** START Source document **
In a set of rules written beneath each other, only one is obeyed, and this
will be the one with the longest matching S1 for the given word. For
example, with
SSES -> SS
IES -> I
SS -> SS
S ->
(here the conditions are all null) CARESSES maps to CARESS since SSES is
the longest match for S1. Equally CARESS maps to CARESS (S1=`SS') and CARES
to CARE (S1=`S').
In the rules below, examples of their application, successful or otherwise,
are given on the right in lower case. The algorithm now follows:
Step 1a
SSES -> SS caresses -> caress
IES -> I ponies -> poni
ties -> ti
SS -> SS caress -> caress
S -> cats -> cat
Step 1b
(m>0) EED -> EE feed -> feed
agreed -> agree
(*v*) ED -> plastered -> plaster
bled -> bled
(*v*) ING -> motoring -> motor
sing -> sing
If the second or third of the rules in Step 1b is successful, the following
is done:
AT -> ATE conflat(ed) -> conflate
BL -> BLE troubl(ed) -> trouble
IZ -> IZE siz(ed) -> size
(*d and not (*L or *S or *Z))
-> single letter
hopp(ing) -> hop
tann(ed) -> tan
fall(ing) -> fall
hiss(ing) -> hiss
fizz(ed) -> fizz
(m=1 and *o) -> E fail(ing) -> fail
fil(ing) -> file
The rule to map to a single letter causes the removal of one of the double
letter pair. The -E is put back on -AT, -BL and -IZ, so that the suffixes
-ATE, -BLE and -IZE can be recognised later. This E may be removed in step
4.
** END Source document **
** START Data excerpt **
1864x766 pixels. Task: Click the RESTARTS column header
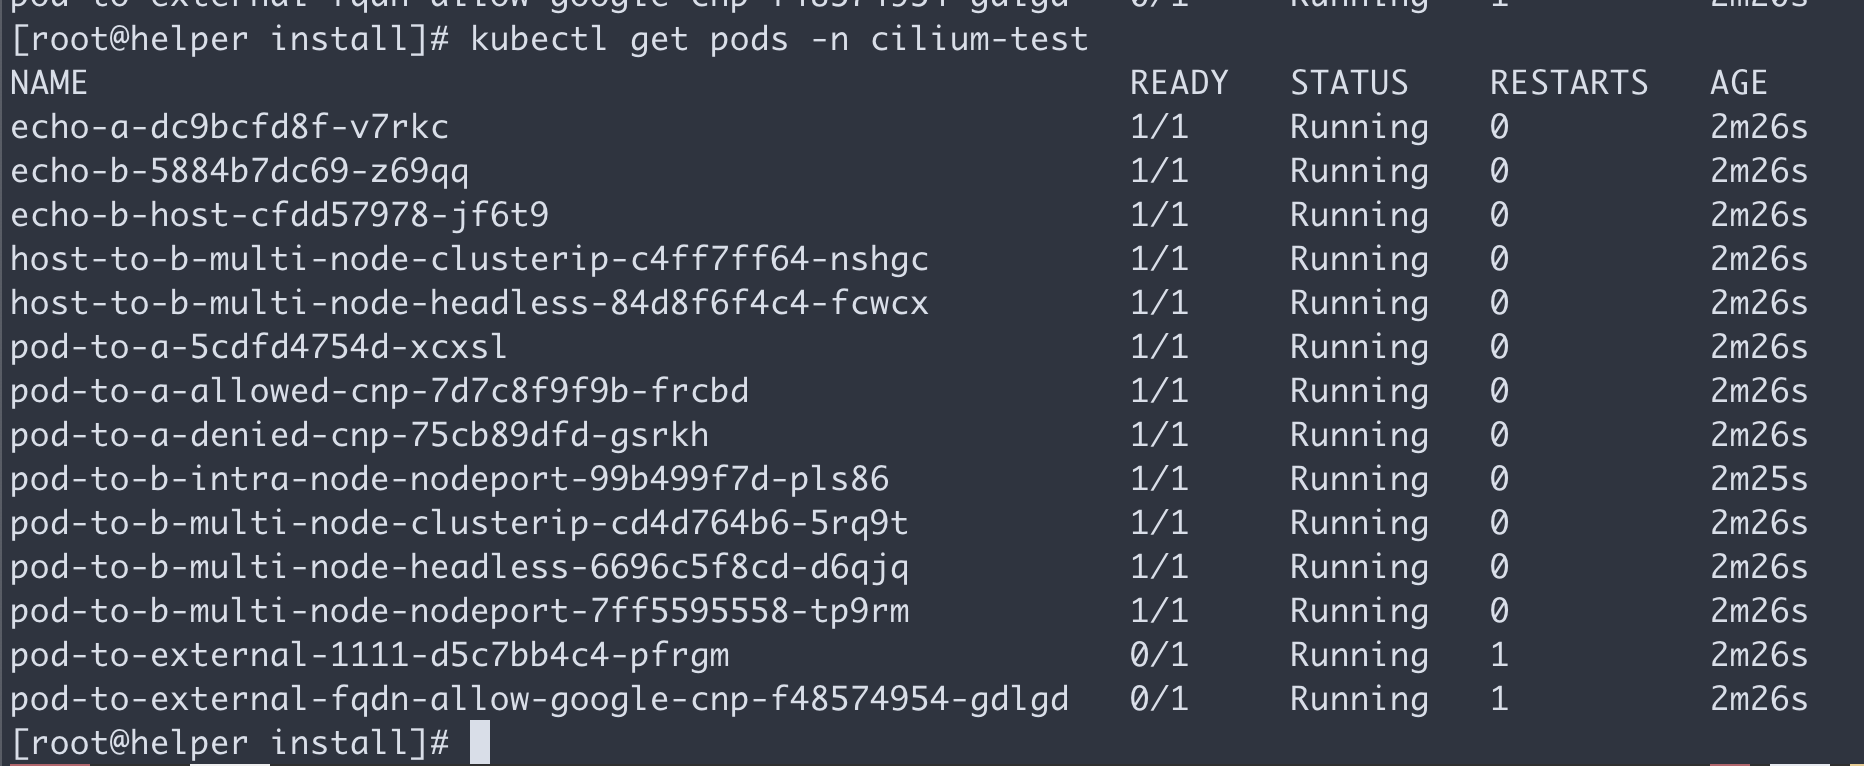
** END Data excerpt **
Problem description:
In the stemming rules text, which step may remove the E that is put back on -AT, -BL and -IZ?

Solution for this problem:
Step 4